The sighting prompted a warning for swimmers between 13th and 16th avenues.
From above, the sharks appeared to be more than 5 feet long, a Sheriff's Office spokesperson said. JSO air units routinely scan the shoreline for dangerous marine life.
Witnesses said the sharks were within 50 feet of swimmers, who were warned and many got out of the water immediately.
"They are emigrating from the south this time of year and they are feeding on bait fish," surfer Timothy Methvin said.
Methvin's theory makes sense based on witness accounts. They said they saw more than three sharks, swimming in a school, headed north.
Jacksonville lifeguard Lt. Jason Caffey said sharks are present in the ocean more than people think.
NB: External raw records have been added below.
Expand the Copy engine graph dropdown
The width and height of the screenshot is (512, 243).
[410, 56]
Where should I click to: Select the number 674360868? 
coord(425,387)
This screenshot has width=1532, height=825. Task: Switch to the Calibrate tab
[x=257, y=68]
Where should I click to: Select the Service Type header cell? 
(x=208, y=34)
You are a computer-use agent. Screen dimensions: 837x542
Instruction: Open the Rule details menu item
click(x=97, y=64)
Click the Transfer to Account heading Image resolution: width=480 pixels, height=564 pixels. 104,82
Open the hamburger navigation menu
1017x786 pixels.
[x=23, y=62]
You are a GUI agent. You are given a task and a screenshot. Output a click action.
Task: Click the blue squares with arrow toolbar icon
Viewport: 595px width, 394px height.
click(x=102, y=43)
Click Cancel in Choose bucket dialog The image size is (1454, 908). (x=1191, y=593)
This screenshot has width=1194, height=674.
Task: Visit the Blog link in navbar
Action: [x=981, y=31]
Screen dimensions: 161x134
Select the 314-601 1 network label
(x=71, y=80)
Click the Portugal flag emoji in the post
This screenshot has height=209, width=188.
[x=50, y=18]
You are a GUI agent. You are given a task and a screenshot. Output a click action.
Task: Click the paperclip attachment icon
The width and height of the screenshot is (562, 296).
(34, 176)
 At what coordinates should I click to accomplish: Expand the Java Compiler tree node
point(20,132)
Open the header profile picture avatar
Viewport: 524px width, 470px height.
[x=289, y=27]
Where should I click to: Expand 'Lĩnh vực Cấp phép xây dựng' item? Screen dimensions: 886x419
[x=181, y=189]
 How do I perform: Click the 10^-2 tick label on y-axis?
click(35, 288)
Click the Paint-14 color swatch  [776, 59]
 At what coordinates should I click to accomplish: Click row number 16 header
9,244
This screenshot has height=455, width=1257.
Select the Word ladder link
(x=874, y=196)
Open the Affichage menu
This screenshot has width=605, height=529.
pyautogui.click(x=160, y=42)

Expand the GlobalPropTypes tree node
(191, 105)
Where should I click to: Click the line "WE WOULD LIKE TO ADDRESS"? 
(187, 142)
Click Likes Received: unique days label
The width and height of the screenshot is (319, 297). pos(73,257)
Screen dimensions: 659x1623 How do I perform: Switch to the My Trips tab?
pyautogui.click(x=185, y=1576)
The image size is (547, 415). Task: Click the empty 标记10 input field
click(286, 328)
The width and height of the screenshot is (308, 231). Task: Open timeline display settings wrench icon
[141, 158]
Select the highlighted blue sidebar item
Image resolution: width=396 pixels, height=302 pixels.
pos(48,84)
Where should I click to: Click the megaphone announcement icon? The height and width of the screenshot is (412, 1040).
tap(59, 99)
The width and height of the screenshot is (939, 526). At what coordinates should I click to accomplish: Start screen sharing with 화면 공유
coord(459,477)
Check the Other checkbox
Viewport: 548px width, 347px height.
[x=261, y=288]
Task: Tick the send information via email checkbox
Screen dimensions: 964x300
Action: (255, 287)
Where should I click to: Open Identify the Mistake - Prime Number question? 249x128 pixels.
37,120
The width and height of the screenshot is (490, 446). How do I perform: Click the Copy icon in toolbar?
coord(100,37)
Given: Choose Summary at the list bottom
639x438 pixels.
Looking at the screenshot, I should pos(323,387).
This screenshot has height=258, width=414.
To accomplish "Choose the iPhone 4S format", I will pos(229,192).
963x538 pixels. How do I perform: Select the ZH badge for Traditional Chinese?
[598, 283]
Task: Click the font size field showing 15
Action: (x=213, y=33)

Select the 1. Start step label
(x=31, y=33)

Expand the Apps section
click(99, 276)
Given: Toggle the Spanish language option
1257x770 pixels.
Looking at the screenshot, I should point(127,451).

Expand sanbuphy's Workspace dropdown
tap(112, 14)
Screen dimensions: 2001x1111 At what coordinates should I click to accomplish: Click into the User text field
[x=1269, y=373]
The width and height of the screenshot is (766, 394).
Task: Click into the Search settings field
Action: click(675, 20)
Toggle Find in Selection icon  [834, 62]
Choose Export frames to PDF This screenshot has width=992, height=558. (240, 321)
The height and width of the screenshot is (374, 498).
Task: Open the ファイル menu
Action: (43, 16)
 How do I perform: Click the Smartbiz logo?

"Reality is they are out there, and as a beachgoer, you should be aware of that," Caffey said. "Lifeguards keep their eyes out. If they start whistling (to) come in, there's a reason that they are doing it."
Caffey said anytime swimmers or surfers notice large schools of fish, it's likely there are sharks present nearby. From a shark's perspective human feet and hands in the water can look like food.
"It's more of curiosity. Sometimes they can't see. We have very murky water here in Florida, especially here in Jacksonville," Caffey said. "They're not trying to go after humans. They aren't human eaters."
Around the same time sharks were spotted in Jacksonville Beach, a great white attacked a professional surfer in South Africa.
Lifeguards said the rare but spine-chilling encounters should be a reminder to anyone in any ocean to be aware you might not be alone.
"That's just their home," Methvin said. "We're invading their territory."
The reality is that you have a better chance at hitting the lottery or getting hit by lighting than you have to actually be bitten by a shark, according to experts.
Shark experts add that we may be hearing more and more about shark attacks across the country, because more people are vacationing at the beach and going in the ocean, because the economy has improved.
Lifeguards said if you see something dangerous in the water, you should get out right away and alert a lifeguard. If there aren't any lifeguards on duty, call 911 and alert the people around you.